▸ Entries for locating words and elements:
'''

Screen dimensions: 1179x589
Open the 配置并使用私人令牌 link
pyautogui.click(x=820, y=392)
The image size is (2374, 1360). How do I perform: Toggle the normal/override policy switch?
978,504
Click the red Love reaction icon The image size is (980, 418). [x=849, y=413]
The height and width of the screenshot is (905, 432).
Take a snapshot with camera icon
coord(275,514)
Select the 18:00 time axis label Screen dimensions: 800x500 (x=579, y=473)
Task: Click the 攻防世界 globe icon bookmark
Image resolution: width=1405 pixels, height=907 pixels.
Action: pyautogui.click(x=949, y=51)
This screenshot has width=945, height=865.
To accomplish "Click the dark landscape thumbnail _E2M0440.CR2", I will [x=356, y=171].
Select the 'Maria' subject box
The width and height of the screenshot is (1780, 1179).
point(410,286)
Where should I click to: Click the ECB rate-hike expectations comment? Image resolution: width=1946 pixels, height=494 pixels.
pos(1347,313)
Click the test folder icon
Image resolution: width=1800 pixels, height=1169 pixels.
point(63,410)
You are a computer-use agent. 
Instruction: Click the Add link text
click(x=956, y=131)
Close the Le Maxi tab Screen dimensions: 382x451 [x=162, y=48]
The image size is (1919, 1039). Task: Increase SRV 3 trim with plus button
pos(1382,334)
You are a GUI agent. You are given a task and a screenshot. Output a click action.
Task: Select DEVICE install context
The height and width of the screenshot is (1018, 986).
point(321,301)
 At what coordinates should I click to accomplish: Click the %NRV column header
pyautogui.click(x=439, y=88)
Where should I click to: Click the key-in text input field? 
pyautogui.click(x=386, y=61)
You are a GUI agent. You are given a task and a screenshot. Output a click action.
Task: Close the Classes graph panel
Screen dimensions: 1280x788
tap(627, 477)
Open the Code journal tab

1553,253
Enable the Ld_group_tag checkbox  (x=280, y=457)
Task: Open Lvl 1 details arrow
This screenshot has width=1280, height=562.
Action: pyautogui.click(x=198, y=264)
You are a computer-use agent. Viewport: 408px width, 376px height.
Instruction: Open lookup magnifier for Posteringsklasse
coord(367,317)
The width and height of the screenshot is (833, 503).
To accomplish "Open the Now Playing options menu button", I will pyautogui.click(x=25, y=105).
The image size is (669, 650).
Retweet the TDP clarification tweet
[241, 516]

'''

▸ What you are asked to do:
Write out every line of the data above, changing nothing.

▸ Problem solution:
Screen dimensions: 1179x589
Open the 配置并使用私人令牌 link
pyautogui.click(x=820, y=392)
The image size is (2374, 1360). How do I perform: Toggle the normal/override policy switch?
978,504
Click the red Love reaction icon The image size is (980, 418). [x=849, y=413]
The height and width of the screenshot is (905, 432).
Take a snapshot with camera icon
coord(275,514)
Select the 18:00 time axis label Screen dimensions: 800x500 (x=579, y=473)
Task: Click the 攻防世界 globe icon bookmark
Image resolution: width=1405 pixels, height=907 pixels.
Action: pyautogui.click(x=949, y=51)
This screenshot has width=945, height=865.
To accomplish "Click the dark landscape thumbnail _E2M0440.CR2", I will [x=356, y=171].
Select the 'Maria' subject box
The width and height of the screenshot is (1780, 1179).
point(410,286)
Where should I click to: Click the ECB rate-hike expectations comment? Image resolution: width=1946 pixels, height=494 pixels.
pos(1347,313)
Click the test folder icon
Image resolution: width=1800 pixels, height=1169 pixels.
point(63,410)
You are a computer-use agent. 
Instruction: Click the Add link text
click(x=956, y=131)
Close the Le Maxi tab Screen dimensions: 382x451 [x=162, y=48]
The image size is (1919, 1039). Task: Increase SRV 3 trim with plus button
pos(1382,334)
You are a GUI agent. You are given a task and a screenshot. Output a click action.
Task: Select DEVICE install context
The height and width of the screenshot is (1018, 986).
point(321,301)
 At what coordinates should I click to accomplish: Click the %NRV column header
pyautogui.click(x=439, y=88)
Where should I click to: Click the key-in text input field? 
pyautogui.click(x=386, y=61)
You are a GUI agent. You are given a task and a screenshot. Output a click action.
Task: Close the Classes graph panel
Screen dimensions: 1280x788
tap(627, 477)
Open the Code journal tab

1553,253
Enable the Ld_group_tag checkbox  (x=280, y=457)
Task: Open Lvl 1 details arrow
This screenshot has width=1280, height=562.
Action: pyautogui.click(x=198, y=264)
You are a computer-use agent. Viewport: 408px width, 376px height.
Instruction: Open lookup magnifier for Posteringsklasse
coord(367,317)
The width and height of the screenshot is (833, 503).
To accomplish "Open the Now Playing options menu button", I will pyautogui.click(x=25, y=105).
The image size is (669, 650).
Retweet the TDP clarification tweet
[241, 516]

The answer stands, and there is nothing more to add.